Warsaw has a 'refurbished' old town (85% of the city was destroyed in the war) where tourists were expected to go, but Simon experienced an instant allergic reaction to being told by Tourist Information what we should do, so we headed to the other side of the river to Praga, a bohemian and slightly run down suburb. It was full of interesting buildings, shops, caf├ęs and bars - we felt very conspicuous in our red jackets in this earthy area where the brightest colour apart from us was brown. In contrast to Moscow, Warsaw was excellent value and we found ourselves in a local cafes where the dishes were £2! Granted, there were few TripAdvisor stickers or tourists, and one establishment had no menu and a plastic manikin in the corner with a lop sided wig, dressed as a dinner lady/ drag queen - but the plum juice, local dumplings and cabbage were excellent! Yes truly!  Close to our hotel we also found a really top end restaurant with an amazing taster menu at ridiculously cheep prices.  I would definitely go back (to both establishments).

Plum Juice (with plumbs)- surprisingly ok!

Warsaw was a completely fascinating city. We spent our second day with an "alternative Warsaw" guide who said that falling in love with Warsaw was like a good marriage - you don't fall in love on your first 'visit' but as you get to know it more, the love grows.... but I loved it right from the start.  I loved how the pre war, communist era and modern architecture clashed but also managed to sit happily side by side, giving clues to its past, and I found the people forthright, but with a sparkle that gave a glimpse of their survival spirit.
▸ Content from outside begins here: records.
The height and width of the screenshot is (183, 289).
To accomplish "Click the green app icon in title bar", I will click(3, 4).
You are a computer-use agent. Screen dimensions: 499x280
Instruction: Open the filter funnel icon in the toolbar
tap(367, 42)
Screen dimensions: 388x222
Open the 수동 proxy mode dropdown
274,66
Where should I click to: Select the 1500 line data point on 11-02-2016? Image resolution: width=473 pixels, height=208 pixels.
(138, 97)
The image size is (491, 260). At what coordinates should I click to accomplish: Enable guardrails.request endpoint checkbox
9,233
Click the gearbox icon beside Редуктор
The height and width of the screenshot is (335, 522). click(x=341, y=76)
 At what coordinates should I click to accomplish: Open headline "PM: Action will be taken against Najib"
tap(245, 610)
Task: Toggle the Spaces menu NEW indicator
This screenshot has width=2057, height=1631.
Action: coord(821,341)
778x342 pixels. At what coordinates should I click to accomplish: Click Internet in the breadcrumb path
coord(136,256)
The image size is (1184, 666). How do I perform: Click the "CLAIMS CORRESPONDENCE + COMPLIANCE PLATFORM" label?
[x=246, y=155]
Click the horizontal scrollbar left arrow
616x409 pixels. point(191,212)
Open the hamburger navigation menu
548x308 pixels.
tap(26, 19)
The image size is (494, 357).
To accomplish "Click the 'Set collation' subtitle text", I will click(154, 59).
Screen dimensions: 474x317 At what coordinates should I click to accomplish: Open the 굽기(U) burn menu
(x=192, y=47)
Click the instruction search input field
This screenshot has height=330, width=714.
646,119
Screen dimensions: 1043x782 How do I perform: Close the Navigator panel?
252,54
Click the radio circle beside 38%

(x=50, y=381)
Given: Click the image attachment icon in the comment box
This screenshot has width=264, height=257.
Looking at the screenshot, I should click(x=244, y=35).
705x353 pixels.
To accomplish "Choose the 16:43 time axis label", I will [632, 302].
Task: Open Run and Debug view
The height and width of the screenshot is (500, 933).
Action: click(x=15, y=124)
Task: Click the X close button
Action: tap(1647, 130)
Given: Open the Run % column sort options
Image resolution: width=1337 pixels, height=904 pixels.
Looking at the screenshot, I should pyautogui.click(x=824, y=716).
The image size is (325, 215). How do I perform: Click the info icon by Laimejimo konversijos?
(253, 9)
Communist architecture sits next to pre war architecture.
  An alternative city tour in a communist era militia van with Raphael from Warsaw Adventures was a fantastic way to learn about the city, communism and the Ghetto - however I think the Polish Militia must have either been very short or not bothered about looking at the view, as both our eyes fell level with the fluffy maroon interior trim well above the windows. Simon's height meant that he was safely wedged between seat and ceiling, removing the need for a seatbelt or airbag, which was very handy as they were absent anyhow...
Polish Militia van

I had always wanted  to go to the ballet but never been. What better way to round off this memorable first visit to Warsaw than with a performance of Romeo and Julia, a modern take on the classic tale, by the Polish National Ballet.


Berlin
A short 5 hour train hop later (with the most amazing rail car food!) and we arrived in Berlin in time for "street food Thursday", with our friends Martin and Carole. A fabulous night food market with delicious home cooked dishes from around the world. 
The Berlin Wall

We hadn't intended this trip to be educational, but staying right next to Checkpoint Charlie, in the heart of Berlin's "war tourism district", we found ourselves completing a really interesting history tour. Travelling from Moscow to Warsaw to Berlin, with tours and exhibitions in each city, bullet holes in buildings, and stories of courage and unfathomable human suffering, brought military and social struggles to life from three different regimes and cultures perspectives.
Museum Island


Berlin to Paris should have been the next short hop. 
To our immense shock the first German train was delayed - is this even possible!!? - meaning that our connection from Mannheim to Paris wasn't going to happen. The guard on board managed to find an alternative route via Strasbourg. The only problem with this was that we had chosen this leg (where the scenery was less interesting) to play more Quirkle (our favourite game, despite the current tally - Simon 21 Anne 1) and to get back to the Mongolian vodka. This resulted in a very rushed and stumbled train transfer for us and our 40 kg of luggage in Frankfurt, where we managed to mix up Stuttgart for Strasbourg. This resulted in us not arriving in Paris until I had lost a few more games of Quirkle, the vodka bottle had been emptied, and the sun had set. On the plus side, a taxi ride through night-time Paris to our friends apartment enabled us to see all the floodlit tourist hotspots, meaning we were free to go off the tourist route for the next day. 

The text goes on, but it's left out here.